For Napoli fans, 2022 brought yet another summer of regret. Sealing their Champions League return represented a good campaign but, once again, ‘good’ wasn’t enough. From August to October 2021, the Partenopei had shown glimpses of heights often promised, but not achieved, since Diego Maradona’s epoch in the late 1980s.
The Naples air carried that bittersweet taste of summer 2018, when one of the city’s most beautiful teams somehow emerged empty-handed from a record-breaking 91-point season. With four games remaining, Napoli were within a single point of Juventus, after Kalidou Koulibaly’s last-minute winner to sink the Old Lady. Given their form and favourable schedule, Napoli were primed to overtake them. A week later, Juventus rallied from 2-1 down with three minutes left at Inter to win 3-2. The following day, Napoli suffered an emotional collapse at Fiorentina, Koulibaly’s sixth-minute red card triggering a 3-0 defeat and four-point deficit. The dream died again.

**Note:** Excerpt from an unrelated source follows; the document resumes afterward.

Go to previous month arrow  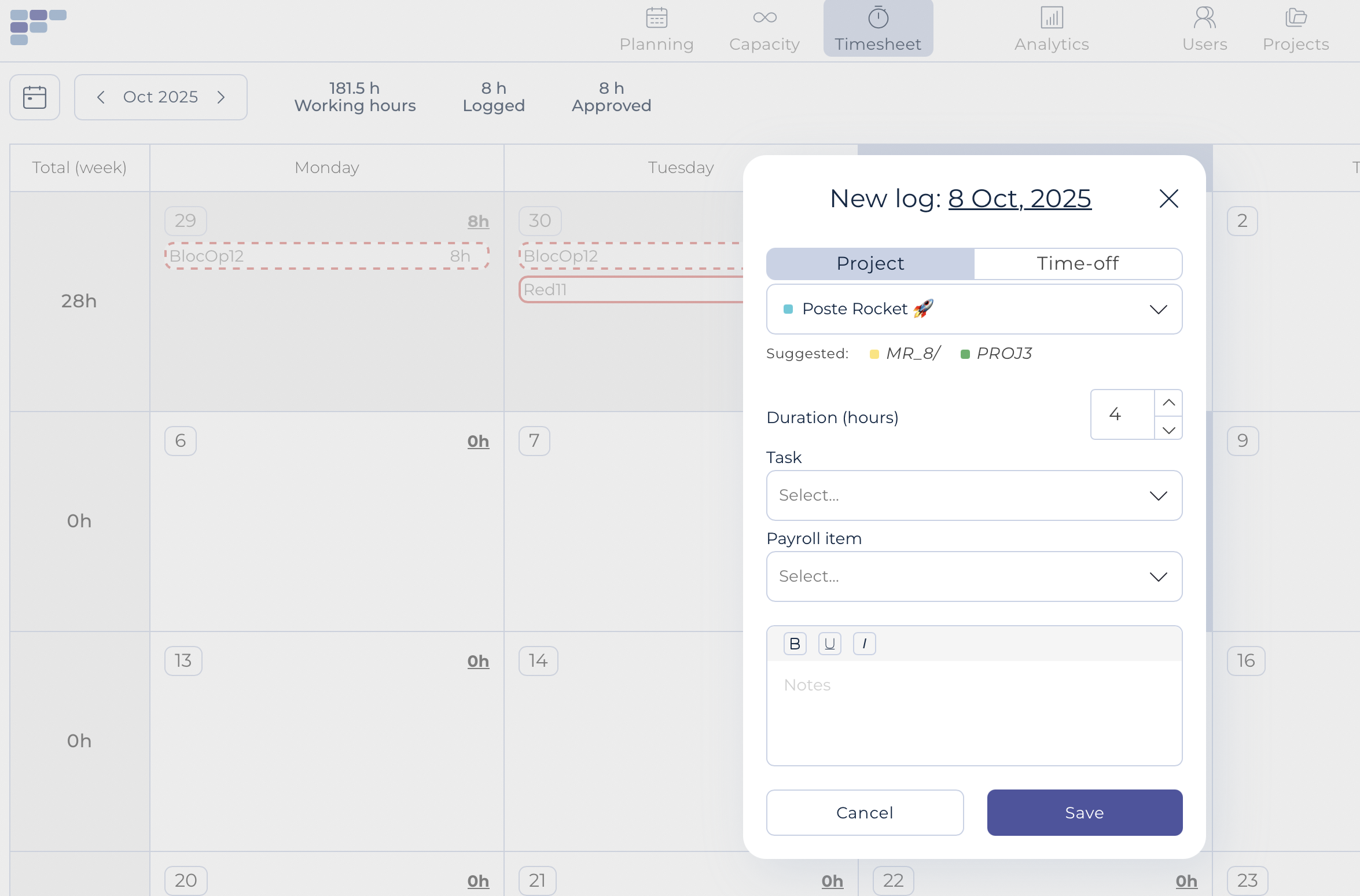(x=101, y=97)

Four years later, Luciano Spalletti’s team made a flying start just as Maurizio Sarri’s had done: opening with eight wins in a row, they topped Serie A at the start of December 2021. Then came three consecutive home defeats to Atalanta, Empoli and Spezia. They responded after Christmas to stay in the title race until April but, going into the final turn, they had lost too much ground on Milan and Inter and finished seven points off top spot.
The Napoli teams of 2017-18 and 2021-22 both played some spectacular football, yet neither could clinch the title. A scudetto was just beyond the club’s grasp. It’s a common lament in Italy’s third city.